The Biden administration says the Electoral College vote count taking place at the Capitol in 2021 while the mob raged counts as an official proceeding.
Joseph Fischer, one of those convicted under the law, says the statute was intended to snare people who try to destroy evidence of corporate fraud cases, such as document shredding. What went on at the Capitol that day falls far outside that, his lawyers argue.
Special counsel Jack Smith has charged Mr. Trump with the same charge as well as another one under a separate “conspiracy” section of the law for his own actions on Jan. 6, which Mr. Smith says were also an attempt to subvert the counting of the Electoral College votes.
Theodore M. Cooperstein, who represents some Jan. 6 defendants, said it would be difficult for Mr. Smith to prove the conspiracy charge if the court rules the law doesn’t apply to those who actually stormed the Capitol, meaning the vote count doesn’t qualify as an official proceeding under the statute.
“Conspiracy is dependent on the substance of what you are conspiring to do,” he said. “It really does take a weapon out of their arsenal.”
If that is the case, it could do away with two of the four charges Mr. Trump faces in his federal election fraud case.

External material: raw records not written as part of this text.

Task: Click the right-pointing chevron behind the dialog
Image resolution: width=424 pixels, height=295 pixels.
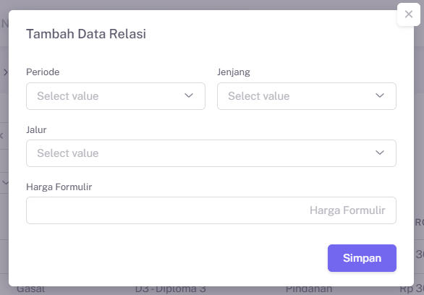Action: click(5, 72)
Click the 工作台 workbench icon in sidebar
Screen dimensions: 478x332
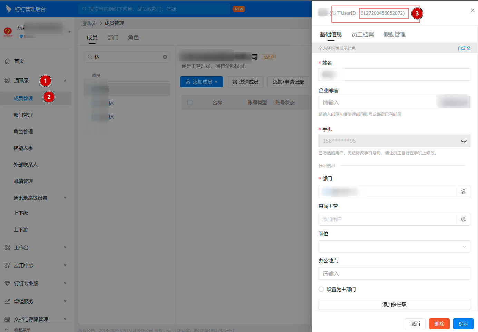coord(7,247)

Mr. Smith argues the charges stand regardless of how the court rules in Fischer’s case. In a brief in another Supreme Court case involving Mr. Trump’s claims of immunity from prosecution for acts taken while president, Mr. Smith said the “Section 1512 charges in this case are valid” no matter which interpretation the justices adopt.
Fischer, a former police officer, attended the Stop the Steal rally on the Ellipse near the White House on Jan. 6, 2021. He and a companion then left town but after learning of the crowd at the Capitol they returned and joined in, though not until after the Electoral College counting had already been suspended.
Fischer entered the Capitol, made it about 20 feet into the building, was pushed by the crowd into a line of officers and got pepper sprayed, then left the building. He was inside for four minutes.
Federal authorities charged him with seven counts related to the Jan. 6 attack but the one before the justices is Title 18 Section 1512(c), which reads:
“Whoever corruptly— (1) alters, destroys, mutilates, or conceals a record, document, or other object, or attempts to do so, with the intent to impair the object’s integrity or availability for use in an official proceeding; or (2) otherwise obstructs, influences, or impedes any official proceeding, or attempts to do so, shall be fined under this title or imprisoned not more than 20 years, or both.”
A U.S. district judge in Washington sided with Fischer and dismissed the charge, ruling the law didn’t apply to the events of Jan. 6. The circuit court reversed that decision.
They clashed over whether the word “otherwise” means the second part of the statute modifies the first, or whether it is independent.
The charge was brought against more than 300 of the roughly 1,200 Jan. 6 defendants. The Associated Press says at least 152 of them were convicted or pleaded guilty and 108 have been sentenced.
U.S. Solicitor General Elizabeth Prelogar argued in briefs to the justices that while Congress may have written the language in the law after Enron’s document-shredding, it is broad enough to encompass the hours-long disruption of the vote-counting to determine the next president.
“The text, context, and history of 18 U.S.C. 1512(c)(2) establish that it functions as a catchall offense designed to ensure complete coverage of all forms of corrupt obstruction of an official proceeding,” she wrote.
Fischer’s lawyers called that an “unprecedented reading” and said the point of the law was to punish people who tampered with official investigations. To broaden it to any “proceeding” would open the door to all sorts of new prosecutions for protesters who interrupt a congressional hearing or a member of Congress who delays a floor vote.
“Until the January 6 prosecutions, no one had extended subsection (c)(2) beyond instances involving evidence impairment,” they said in their brief.
Jeffrey Swartz, a professor at Cooley Law School and a former county court Judge in Miami-Dade County, said a ruling for Fischer doesn’t automatically exonerate Mr. Trump on the conspiracy charge. He said igniting the mob — the basis for the charge against the former president — isn’t the same as a man who spent four minutes in the Capitol.
“There is a substantial difference between those two,” Mr. Swartz said.